The advent of the Assisted Decision-Making (Capacity) Act 20151 brings a range of challenges for healthcare professionals and Irish society in general. It heralds a welcome new era in which a rights-based approach takes centre-stage when it comes to decision-making capacity. The current article aims to provide a straightforward overview of key parts of the Assisted Decision-Making (Capacity) Act 2015 (hereafter called the Act) that will be relevant to Psychologists in Ireland. Some of the fundamentals of the Act will be set out.
Firstly, the traditional approaches to understanding decision-making capacity will be explored, as well as the functional definitions and principles contained in the Act. The authors’ explanations of these underpinning principles may help to clarify many issues that arise about the Act and assessment of decision-making capacity.
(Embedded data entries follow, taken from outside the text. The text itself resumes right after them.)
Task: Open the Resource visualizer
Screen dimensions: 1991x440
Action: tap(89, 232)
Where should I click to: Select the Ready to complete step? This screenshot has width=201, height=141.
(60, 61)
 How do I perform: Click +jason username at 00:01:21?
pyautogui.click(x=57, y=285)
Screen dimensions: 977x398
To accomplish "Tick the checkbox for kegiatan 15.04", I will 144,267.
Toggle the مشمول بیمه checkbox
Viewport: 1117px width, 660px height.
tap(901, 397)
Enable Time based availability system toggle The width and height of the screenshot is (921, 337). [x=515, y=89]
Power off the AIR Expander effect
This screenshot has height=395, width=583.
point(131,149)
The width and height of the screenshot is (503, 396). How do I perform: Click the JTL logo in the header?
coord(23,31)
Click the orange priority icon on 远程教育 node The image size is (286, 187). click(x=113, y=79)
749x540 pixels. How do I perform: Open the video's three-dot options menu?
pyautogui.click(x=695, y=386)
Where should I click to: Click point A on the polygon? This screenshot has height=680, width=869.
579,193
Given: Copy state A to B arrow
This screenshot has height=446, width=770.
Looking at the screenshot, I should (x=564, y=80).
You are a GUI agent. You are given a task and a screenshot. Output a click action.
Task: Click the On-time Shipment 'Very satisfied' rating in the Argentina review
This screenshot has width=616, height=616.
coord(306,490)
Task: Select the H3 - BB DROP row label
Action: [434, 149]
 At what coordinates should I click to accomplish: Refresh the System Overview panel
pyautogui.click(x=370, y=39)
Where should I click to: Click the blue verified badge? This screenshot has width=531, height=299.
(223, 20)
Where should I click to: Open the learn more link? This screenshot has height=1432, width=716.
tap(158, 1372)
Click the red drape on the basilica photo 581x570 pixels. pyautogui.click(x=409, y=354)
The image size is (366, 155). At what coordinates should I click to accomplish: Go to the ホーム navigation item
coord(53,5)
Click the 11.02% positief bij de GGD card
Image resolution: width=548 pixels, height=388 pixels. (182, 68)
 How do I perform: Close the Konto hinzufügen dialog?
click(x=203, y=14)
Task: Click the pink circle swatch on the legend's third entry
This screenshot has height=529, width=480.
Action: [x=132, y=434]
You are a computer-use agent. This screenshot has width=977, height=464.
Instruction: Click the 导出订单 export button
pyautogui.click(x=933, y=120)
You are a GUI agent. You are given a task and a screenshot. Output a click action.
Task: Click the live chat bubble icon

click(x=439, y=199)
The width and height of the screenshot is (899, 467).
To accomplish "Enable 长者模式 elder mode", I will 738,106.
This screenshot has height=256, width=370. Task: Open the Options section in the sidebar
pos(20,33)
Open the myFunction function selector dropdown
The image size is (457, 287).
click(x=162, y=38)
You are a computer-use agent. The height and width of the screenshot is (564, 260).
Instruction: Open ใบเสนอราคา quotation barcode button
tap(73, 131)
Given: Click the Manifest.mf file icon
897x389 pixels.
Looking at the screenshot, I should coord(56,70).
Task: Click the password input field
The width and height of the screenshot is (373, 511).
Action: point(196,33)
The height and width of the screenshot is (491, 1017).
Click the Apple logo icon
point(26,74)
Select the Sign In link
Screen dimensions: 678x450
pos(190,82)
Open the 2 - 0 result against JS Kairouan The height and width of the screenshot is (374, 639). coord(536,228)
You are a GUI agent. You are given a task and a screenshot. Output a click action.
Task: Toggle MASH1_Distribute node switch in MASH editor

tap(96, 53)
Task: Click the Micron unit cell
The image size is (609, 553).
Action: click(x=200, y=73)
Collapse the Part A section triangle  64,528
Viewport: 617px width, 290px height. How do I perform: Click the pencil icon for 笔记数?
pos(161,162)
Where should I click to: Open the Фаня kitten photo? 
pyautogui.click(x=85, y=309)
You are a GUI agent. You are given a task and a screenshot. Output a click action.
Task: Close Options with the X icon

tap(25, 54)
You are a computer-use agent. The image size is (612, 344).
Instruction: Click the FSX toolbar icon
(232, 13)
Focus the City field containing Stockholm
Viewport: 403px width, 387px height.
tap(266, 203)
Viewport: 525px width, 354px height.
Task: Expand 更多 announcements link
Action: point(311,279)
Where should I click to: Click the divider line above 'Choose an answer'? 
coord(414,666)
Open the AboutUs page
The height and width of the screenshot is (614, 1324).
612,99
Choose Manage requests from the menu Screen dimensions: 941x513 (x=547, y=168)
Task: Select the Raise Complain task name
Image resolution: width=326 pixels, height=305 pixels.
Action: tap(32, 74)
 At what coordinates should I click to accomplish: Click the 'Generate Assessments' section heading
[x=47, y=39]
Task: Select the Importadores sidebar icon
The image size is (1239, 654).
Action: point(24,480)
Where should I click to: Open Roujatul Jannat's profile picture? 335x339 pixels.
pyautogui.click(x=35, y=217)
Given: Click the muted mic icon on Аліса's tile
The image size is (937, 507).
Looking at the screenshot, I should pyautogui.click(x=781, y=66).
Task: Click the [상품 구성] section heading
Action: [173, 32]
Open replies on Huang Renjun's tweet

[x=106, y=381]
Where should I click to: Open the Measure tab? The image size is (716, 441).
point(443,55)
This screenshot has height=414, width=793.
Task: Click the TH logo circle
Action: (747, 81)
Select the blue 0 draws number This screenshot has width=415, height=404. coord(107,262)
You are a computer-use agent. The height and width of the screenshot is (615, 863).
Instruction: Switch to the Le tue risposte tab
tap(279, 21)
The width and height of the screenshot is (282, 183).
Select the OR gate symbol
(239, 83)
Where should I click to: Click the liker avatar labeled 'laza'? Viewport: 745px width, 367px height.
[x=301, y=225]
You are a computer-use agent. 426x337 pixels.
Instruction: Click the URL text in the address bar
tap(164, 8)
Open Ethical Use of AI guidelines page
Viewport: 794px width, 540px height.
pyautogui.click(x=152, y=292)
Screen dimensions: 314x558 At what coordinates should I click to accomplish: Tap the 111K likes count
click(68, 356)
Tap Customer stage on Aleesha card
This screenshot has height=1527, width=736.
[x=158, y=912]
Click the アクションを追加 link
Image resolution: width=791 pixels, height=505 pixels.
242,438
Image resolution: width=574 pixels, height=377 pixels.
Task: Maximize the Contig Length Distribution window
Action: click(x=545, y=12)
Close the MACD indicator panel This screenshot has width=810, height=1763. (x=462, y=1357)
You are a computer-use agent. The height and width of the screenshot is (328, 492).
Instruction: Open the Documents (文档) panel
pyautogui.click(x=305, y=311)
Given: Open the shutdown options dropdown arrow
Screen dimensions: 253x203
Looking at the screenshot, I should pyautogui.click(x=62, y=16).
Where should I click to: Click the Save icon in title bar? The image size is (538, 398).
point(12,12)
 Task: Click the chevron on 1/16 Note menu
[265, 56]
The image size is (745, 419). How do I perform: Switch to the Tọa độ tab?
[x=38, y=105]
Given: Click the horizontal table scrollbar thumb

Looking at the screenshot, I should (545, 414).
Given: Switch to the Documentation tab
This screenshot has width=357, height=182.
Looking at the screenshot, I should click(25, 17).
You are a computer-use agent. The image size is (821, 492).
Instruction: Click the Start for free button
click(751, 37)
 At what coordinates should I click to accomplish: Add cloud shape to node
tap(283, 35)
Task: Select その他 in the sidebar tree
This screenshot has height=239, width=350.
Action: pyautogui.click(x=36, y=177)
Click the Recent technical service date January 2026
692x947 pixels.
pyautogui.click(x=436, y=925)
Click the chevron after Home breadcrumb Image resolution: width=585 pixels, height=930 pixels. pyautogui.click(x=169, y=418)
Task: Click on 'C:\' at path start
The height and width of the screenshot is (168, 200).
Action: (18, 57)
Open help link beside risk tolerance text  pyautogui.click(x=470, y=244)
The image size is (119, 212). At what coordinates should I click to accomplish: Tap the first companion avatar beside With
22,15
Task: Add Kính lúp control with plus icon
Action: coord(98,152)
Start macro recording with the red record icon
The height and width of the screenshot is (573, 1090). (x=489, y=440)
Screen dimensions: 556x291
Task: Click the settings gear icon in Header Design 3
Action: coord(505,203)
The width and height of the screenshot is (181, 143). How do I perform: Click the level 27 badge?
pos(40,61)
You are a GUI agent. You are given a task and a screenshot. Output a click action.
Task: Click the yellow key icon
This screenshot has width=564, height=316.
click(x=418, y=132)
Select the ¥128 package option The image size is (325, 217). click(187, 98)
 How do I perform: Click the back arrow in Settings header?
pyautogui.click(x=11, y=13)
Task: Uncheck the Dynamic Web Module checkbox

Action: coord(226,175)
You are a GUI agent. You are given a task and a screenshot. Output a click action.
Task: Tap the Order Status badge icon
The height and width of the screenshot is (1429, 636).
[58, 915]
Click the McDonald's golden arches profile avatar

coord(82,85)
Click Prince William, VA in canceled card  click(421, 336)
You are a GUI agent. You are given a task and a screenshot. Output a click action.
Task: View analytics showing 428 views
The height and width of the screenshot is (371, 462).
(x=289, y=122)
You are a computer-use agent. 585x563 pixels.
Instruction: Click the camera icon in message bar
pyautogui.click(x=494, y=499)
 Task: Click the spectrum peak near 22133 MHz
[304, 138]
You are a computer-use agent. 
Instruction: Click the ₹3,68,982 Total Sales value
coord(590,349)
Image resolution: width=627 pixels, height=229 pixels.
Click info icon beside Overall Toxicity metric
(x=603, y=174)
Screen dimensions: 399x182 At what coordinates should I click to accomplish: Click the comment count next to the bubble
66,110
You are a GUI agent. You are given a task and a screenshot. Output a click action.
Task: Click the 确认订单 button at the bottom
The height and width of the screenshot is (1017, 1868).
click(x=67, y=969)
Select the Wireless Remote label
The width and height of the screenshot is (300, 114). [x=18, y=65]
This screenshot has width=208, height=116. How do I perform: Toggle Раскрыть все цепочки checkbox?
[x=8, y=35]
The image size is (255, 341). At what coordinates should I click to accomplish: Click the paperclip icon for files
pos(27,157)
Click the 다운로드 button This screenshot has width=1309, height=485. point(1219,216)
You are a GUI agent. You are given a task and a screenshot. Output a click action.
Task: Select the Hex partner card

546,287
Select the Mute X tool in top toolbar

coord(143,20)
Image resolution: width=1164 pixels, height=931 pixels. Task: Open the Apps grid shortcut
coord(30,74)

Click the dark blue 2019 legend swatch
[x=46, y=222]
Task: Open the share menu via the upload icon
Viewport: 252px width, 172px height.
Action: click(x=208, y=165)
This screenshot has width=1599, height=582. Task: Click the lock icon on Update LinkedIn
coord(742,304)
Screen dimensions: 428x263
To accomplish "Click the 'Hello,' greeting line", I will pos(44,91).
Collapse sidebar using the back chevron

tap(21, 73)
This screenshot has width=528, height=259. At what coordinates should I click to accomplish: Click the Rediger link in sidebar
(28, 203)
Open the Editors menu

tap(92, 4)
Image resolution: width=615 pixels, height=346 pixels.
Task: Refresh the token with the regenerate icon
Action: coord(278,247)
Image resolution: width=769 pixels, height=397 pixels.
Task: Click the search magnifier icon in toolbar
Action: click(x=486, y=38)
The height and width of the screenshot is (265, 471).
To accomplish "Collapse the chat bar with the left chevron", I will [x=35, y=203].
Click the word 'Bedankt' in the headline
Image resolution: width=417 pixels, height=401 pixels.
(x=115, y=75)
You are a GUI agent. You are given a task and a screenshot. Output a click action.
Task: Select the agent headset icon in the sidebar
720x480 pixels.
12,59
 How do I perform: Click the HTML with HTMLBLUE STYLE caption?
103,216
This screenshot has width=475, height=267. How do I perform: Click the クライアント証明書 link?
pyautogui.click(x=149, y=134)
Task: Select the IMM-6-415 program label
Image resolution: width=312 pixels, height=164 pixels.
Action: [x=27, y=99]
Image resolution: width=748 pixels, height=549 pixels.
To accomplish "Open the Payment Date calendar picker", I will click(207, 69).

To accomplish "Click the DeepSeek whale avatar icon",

This article will not address Enduring Powers of Attorney, Advanced Healthcare Directives or proposed legislation on Safeguarding Vulnerable Adults. Although very relevant and worthy of discussion, these topics require significant exposition in their own right.
Psychologists are only too aware that the outcomes of assessments of decision-making capacity can literally be life-changing and the Act means that the weight of responsibility for these assessments no longer lies solely with medical consultants. In this context, numerous questions may arise for Irish Psychologists and other health care professionals. It is the hope of the authors that the current paper will help to communicate some of the key points about the Act. In an associated article, the authors offer opinions on some of the practical questions that are being discussed among Psychologists as we await the full commencement of the provisions of the Act.
What is the Act?
The Act is a key piece of legislation that was enacted in December 2015. It is a statutory framework to support decision-making by adults who have difficulty making decisions without help. Parts of the Act that have already been commenced, i.e. are now in legal force, include Sections 1, 2, 5, 6, 82, 91(1), 91(2), 94, 95, 97 ,98, 1031,2. Most notably, perhaps, this includes establishing the Decision Support Service within the Mental Health Commission and the office of the Director of the Decision Support Service. Substantial parts of the Act remain to be commenced in the coming years.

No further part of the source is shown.